Да, Лэнки сделал все, что только может сделать один человек для спасения другого. Он подготовил и выполнил за меня все, кроме завершающего прыжка на свободу, но уж это мне предстояло совершить самому, ибо тут никто не сумел бы меня подменить.
Решимости придавал тот самый вопль разочарования — простенькая логическая операция позволяла безошибочно угадать, что он означал: ворвавшиеся в здание обнаружили мое исчезновение из камеры и открытую дверь! Значит, теперь линчеватели кинутся искать меня повсюду — в своем нынешнем состоянии они не могли так просто отказаться от расправы!
Но когда ветвь, унесшая Лэнки, трепеща под порывами ветра, вновь приблизилась к крыше, я не смог сделать ничего, кроме как протянуть руки навстречу. Экое беспомощное, неповоротливое чучело! Конечно же я упустил свой шанс.
Тем временем новость о моем бегстве, похоже, выплеснулась за стены тюрьмы и распространялась теперь в толпе на площади — не просто же так там вопили от ярости и досады.
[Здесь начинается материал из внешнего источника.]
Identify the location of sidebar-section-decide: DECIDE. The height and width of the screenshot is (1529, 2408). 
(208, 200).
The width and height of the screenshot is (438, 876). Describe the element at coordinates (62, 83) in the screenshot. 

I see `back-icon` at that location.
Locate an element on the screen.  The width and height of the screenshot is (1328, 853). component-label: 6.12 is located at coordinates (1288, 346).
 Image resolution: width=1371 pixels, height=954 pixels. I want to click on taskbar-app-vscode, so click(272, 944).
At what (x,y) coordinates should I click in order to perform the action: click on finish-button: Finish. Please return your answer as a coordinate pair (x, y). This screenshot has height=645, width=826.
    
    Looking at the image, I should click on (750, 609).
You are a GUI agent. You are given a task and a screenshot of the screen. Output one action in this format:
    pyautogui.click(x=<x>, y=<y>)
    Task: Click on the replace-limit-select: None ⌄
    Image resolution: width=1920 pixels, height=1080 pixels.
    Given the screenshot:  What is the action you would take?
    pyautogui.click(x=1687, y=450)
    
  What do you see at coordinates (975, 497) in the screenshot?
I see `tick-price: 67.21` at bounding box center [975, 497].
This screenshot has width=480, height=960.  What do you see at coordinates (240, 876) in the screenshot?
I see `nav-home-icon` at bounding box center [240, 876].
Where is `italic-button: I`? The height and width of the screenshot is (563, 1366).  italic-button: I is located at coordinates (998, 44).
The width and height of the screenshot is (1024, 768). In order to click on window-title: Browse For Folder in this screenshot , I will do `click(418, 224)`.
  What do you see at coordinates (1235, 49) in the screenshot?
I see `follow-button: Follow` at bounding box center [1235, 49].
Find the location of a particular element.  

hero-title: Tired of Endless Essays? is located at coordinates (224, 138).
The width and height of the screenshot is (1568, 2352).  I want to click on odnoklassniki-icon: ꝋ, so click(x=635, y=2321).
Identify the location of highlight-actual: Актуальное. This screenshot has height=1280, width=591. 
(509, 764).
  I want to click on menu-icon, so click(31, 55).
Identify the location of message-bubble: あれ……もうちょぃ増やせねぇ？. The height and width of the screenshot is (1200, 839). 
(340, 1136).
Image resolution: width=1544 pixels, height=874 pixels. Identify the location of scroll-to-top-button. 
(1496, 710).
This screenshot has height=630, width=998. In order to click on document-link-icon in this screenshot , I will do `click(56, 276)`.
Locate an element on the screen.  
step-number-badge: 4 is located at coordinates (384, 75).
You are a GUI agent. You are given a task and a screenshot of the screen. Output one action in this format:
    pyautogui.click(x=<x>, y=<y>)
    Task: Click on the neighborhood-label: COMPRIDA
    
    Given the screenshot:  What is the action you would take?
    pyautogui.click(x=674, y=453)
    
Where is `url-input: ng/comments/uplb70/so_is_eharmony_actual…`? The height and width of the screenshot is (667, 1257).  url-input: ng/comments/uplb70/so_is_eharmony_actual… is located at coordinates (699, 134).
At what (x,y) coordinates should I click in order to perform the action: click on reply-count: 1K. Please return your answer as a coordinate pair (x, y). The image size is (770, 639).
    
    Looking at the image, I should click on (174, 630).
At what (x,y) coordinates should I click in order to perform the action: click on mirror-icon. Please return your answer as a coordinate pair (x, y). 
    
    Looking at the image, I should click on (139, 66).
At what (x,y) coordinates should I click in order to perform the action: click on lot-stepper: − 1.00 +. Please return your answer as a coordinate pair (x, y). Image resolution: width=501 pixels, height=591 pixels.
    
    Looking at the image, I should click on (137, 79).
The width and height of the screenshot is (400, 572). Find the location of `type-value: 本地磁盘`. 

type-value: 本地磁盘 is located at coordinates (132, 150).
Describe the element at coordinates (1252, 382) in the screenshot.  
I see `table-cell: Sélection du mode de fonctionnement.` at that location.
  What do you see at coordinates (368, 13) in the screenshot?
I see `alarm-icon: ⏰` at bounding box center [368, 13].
И снова ветвь воротилась ко мне, и я, весь дрожа, поднялся, неимоверным усилием воли заставляя себя сделать еще одну попытку. Но вновь страх падения сдавил мое сердце в самый неподходящий момент. Я так и не смог прыгнуть!
Какой-то громкий звук раздался уже совсем близко.
Я понял, что это хлопнула крышка люка, ведущего с чердака на крышу. Еще чуть-чуть — и меня снова поволокут в камеру, откуда Лэнки только что вызволил, рискуя жизнью. Я не мог допустить, чтобы такой позор лег на мои плечи. Именно стыд — а вовсе не мужество! — заставил меня прыгнуть. На этот раз темная, беспорядочная масса огромной ветви более слабо качнулась в мою сторону — она едва дотягивала до крыши. Это вынудило меня мобилизовать все силы, чтобы сделать два пружинистых бегущих шага к краю и подскочить как можно выше.
Закрыв глаза, я отчаянно вцепился в ветку и в тот же миг мягко заскользил вдоль нее к ближней развилке, удивляясь, что так долго колебался и не мог сделать такую простую вещь.
В верхнем большом разветвлении дерева я. заметил прильнувшую к стволу темную фигуру, очень похожую на карабкающегося горного льва.
— Лэнки! — прокричал я, задыхаясь.
— Все в порядке, братишка. Я просто переждал здесь минуту. Надо ведь перевести дух! Теперь, я думаю, мы можем спускаться. Парни — там, внизу, — похоже, не на шутку разволновались. Видишь?